Referring further to FIGS. 1, 2 and 3, the idler scroll shaft 56 is supported on a unique pivot bushing, generally designated by the numeral 98, which is supported for limited rotation on the stub shaft 94 and forms a bearing for the hollow cylindrical shaft 56. Such bearing is defined by an outer circumferential cylindrical surface 100 of the bushing 98. The bushing 98 is provided with a cylindrical bore 102, FIG. 3, whose center 104 is eccentric with respect to the center axis 106 of the bearing surface 100 and bore 57 of the idler scroll shaft 56. The axis 106 is coincident with the axis 60.
Referring further to FIG. 3, the stub shaft 94 includes a lower transverse bearing surface 110 formed therearound and a stepped distal end 112 forming a transverse diametral stop surface 114. Transverse stop surfaces 116 and 118 are formed on the pivot bushing 98, as shown in FIG. 3. The stop surfaces 116 and 118 are not coplanar and form an acute angle A with respect to each other, as shown in FIG. 3. Accordingly, when the pivot bushing 98 is assembled on the stub shaft 94, pivotal movement of the bushing may occur about the axis 104 as limited by the stop surfaces 116 and 118 engaging the cooperating stop surface 114.
As previously mentioned, pressure lubricant may be introduced through the passage 92 to a chamber formed between the bushing 98 and the portion of end face 59 delimiting the bearing bore 57, to bias the scroll 54 toward the scroll 46 and to flow between the surface 100 and the bore 57 to lubricate the bearing formed thereby for the idler scroll 54. A circumferential lip seal 119, FIG. 1, is disposed on the stub shaft 94, and is operable to limit lubricant flow from the passage 92. The pressure of lubricant acting on the face 59 may be sufficient to urge the entire assembly of the scrolls 54 and 46 upwardly, viewing FIG. 1.
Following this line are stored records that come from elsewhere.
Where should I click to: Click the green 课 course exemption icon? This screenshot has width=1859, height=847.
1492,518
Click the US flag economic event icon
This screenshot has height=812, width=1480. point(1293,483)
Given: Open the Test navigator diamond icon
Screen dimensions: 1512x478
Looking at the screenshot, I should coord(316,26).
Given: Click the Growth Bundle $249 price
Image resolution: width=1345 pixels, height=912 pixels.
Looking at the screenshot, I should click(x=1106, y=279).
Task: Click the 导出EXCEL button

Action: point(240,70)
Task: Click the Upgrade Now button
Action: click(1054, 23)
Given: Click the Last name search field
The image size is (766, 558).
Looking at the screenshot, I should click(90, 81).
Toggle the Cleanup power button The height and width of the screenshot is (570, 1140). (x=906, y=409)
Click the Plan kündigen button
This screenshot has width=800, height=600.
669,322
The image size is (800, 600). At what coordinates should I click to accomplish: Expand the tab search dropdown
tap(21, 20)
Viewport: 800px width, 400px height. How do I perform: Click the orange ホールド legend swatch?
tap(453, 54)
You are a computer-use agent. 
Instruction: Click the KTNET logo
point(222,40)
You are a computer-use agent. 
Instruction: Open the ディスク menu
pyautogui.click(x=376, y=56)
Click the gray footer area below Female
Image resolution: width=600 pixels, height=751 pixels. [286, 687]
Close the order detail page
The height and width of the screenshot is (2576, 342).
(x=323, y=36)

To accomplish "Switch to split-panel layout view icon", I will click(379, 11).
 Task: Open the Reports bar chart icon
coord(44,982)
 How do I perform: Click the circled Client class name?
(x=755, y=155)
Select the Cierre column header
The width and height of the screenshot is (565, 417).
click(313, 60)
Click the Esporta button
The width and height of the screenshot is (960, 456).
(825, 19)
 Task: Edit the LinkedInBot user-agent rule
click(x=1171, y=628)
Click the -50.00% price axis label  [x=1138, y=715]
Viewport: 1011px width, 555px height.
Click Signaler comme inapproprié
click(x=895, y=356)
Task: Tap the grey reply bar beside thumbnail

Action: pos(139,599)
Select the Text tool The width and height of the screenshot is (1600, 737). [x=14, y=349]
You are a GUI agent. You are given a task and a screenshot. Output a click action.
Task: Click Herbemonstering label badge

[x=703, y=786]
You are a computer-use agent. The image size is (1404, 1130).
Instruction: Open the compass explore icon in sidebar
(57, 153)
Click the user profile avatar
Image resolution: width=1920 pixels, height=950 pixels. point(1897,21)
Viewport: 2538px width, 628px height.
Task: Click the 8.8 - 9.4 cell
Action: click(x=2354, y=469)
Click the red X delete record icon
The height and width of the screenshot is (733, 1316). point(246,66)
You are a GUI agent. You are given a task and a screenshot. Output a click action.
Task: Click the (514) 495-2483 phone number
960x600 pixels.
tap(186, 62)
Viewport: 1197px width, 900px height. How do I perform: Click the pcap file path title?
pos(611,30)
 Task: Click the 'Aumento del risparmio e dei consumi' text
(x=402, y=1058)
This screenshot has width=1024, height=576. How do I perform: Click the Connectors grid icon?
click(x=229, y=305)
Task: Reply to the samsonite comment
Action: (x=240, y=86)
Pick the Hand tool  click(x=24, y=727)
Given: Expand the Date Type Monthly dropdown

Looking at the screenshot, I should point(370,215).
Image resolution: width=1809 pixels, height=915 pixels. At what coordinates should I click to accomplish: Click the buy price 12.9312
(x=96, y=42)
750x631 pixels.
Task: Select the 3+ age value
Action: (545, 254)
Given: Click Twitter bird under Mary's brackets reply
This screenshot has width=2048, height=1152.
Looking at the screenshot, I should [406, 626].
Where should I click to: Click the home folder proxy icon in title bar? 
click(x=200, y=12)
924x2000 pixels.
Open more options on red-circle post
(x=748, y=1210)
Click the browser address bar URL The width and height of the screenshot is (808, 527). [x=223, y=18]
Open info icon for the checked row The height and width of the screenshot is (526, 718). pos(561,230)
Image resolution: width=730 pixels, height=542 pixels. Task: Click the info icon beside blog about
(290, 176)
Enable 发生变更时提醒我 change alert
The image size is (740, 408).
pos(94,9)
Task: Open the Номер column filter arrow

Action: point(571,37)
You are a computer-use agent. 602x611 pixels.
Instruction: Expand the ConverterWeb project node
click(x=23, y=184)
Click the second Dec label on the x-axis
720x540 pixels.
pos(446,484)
The configuration of the embodiment of the invention described above in conjunction with FIGS. 1 through 3 is derived from the realization that a resultant force is acting between the scroll members 46 and 54, primarily due to gas pressure forces acting on the wraps 50 and 62, tending to move the axis 60 toward the axis 52. This resultant force is indicated by the force vector 122 in FIG. 4, by way of example. The direction of this force vector is substantially unchanged, less than about 10° to 12°, for example, with respect to a line between the axes 52 and 60, over a wide range of operating pressure conditions of a typical vapor-compression refrigeration system compressor, such as the compressor 20. This resultant force 122 comprises a radial gas force 122r acting through the axis or center 60 toward the pivot axis 52 and a substantially tangential gas force 122t acting in a direction substantially normal to the axis 52 and tangential to the orbit radius 124 of the idler rotation axis 60. Radial compliance or permissible movement of the axes 52 and 60 with respect to each other may be obtained in order to provide for a suitable force exerted to assure sealing contact between the flank surfaces of the scroll wraps 50 and 62, to accommodate separation of the scroll wraps in the event of flow of slugs of liquid trapped in the respective compression chambers and to reduce the requirement for accuracy and positioning of the centers 52 and 60 with respect to each other and the geometry of the scroll wraps in the fabrication of a scroll type apparatus such as the compressor 20.
Accordingly, as shown in FIG. 4, a line of action 126 may be chosen which passes through the idler axis of rotation or center 60. The angle chosen for the line 126 with respect to a line 127 extending between the centers 52 and 60, is such as to provide a force component acting on the idler scroll wrap 62 to urge it into sealing contact with the driver scroll wrap 50, in other words, radial movement of the center 60 away from the center 52.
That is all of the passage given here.